Schwarcz Publishes Chisel of Remembrance

Chisel of Remembrance by Vera Schwarcz.

Vera Schwarcz, the Mansfield Freeman Professor of East Asian Studies, chair of the East Asian Studies Proggram, professor of history, professor of East Asian studies, is the author of Chisel of Remembrance, a new collection of poems that draws from roots in Jewish, Chinese, and other ancient traditions. The 76-page book of poetry was published from Antrim House Books.

McKnight Nichols ’00 Edits Essay Collection on Prophesies of Godlessness

Christopher McKnight Nichols ’00 is co-author and co-editor of Prophesies of Godlessness: Predictions of America’s Imminent Secularization from the Puritans to the Present.

Christopher McKnight Nichols ’00 has co-edited and co-authored (with Charles Mathewes) a challenging essay collection, Prophesies of Godlessness: Predictions of America’s Imminent Secularization from the Puritans to the Present (Oxford University Press, 2008). The book considers the similar expectations of religious and moral change voiced by major American thinkers from the time of the Puritans to today. Generations of Americans, from colonial times to the post-modern present, have witnessed or predicted the coming of “godlessness” of American society.

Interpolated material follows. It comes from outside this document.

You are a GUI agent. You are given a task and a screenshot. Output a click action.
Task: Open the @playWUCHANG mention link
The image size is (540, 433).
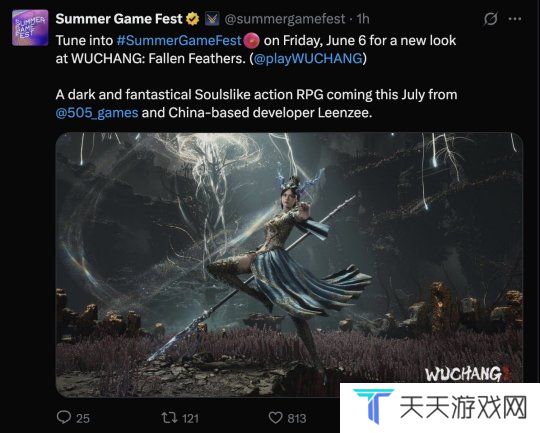coord(308,59)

The essay collection examines the history of these prophesies, and each chapter explores a certain era, a particular individual, a community of thought, and changing conceptions of secularization. Among the subjects addressed are: Thomas Jefferson’s philosophy of history and the future of American Christianity; Abraham Lincoln, William T. Sherman, and evangelical Protestantism during the Civil War; World War 1 and after—godlessness and the Scopes Trial; and secularization and prophesies of freedom during the Sixties.

Nichols is currently a postdoctoral fellow in U.S. history at the Institute for Advanced Studies in Culture at the University of Virginia.